The Michigan Connection
The idea gained further weight in 2023, when neuroscientists at the University of Michigan observed a similar phenomenon in two comatose patients. Both were removed from life support after suffering cardiac arrest. As their hearts stopped, researchers recorded a sudden burst of gamma waves in a specific “hot zone” of the brain—a network of regions that control dreaming, imagination, and altered states of consciousness.
Even more striking, their heart rates briefly spiked as well, as if the body and brain were mounting one last surge of activity.
The findings, published in the Proceedings of the National Academy of Sciences, suggested that the dying brain doesn’t simply shut off. Instead, it might enter a brief, heightened state of activity—one that could explain why so many near-death survivors describe vivid, dreamlike visions.
Covert Consciousness
Near-death experiences are notoriously difficult to study. By definition, they happen in the fleeting moments between life and death, often in chaotic medical emergencies. Yet surveys show that about one in ten people who survive cardiac arrest report such experiences. Scaled to the global population, that means hundreds of millions of people may have lived through them.
Some describe floating above their bodies, watching doctors work. Others recall long-forgotten memories rushing back in an instant. For many, the experience feels more real than waking life.
Scientists call this possibility “covert consciousness”—the idea that the brain, even as it fails, may access hidden depths of awareness.
Parnia explains it this way: during normal life, many brain functions are suppressed or inhibited by competing neural activity. But as the brain shuts down, these filters may collapse, unleashing states of mind we don’t normally experience. “At death, we may gain access to aspects of reality we ordinarily cannot reach,” he says.
The Limits of Science
Still, there are caveats. The 87-year-old patient had suffered brain injuries and was on anti-seizure medication, which could have shaped the data. Researchers also lacked scans of his healthy brain for comparison.

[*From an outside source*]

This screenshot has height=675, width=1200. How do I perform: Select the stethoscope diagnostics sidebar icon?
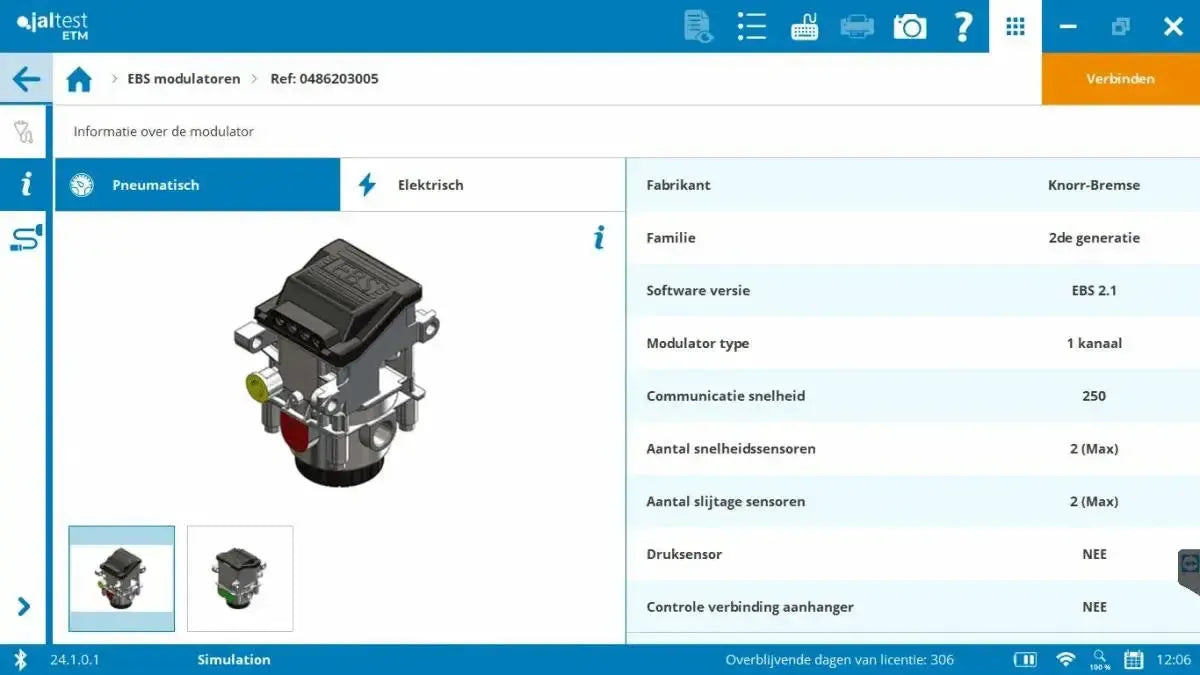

And ethically, it’s impossible to study healthy people at the moment of death. Scientists can only capture data in rare hospital settings, often when patients are already critically ill. The EEG recording from the 87-year-old man was a matter of chance—an accident of timing.
Yet these accidental discoveries are changing the way we think about the boundary between life and death.
A Final Burst of Light Before We Die
What do these findings really mean? Are the flashing memories at death just an illusion created by neurons firing wildly in their last moments? Or do they represent something deeper—a final act of consciousness, perhaps even a window into the profound experiences that near-death survivors describe?
Science cannot yet say.
But what is clear is that death is not a sudden blackout. The brain’s final moments may be luminous, filled with a burst of electrical life, perhaps even a last echo of the story it has carried for decades.
And if the accounts of survivors are any guide, those final seconds may not be marked by fear or emptiness—but by memory, meaning, and light.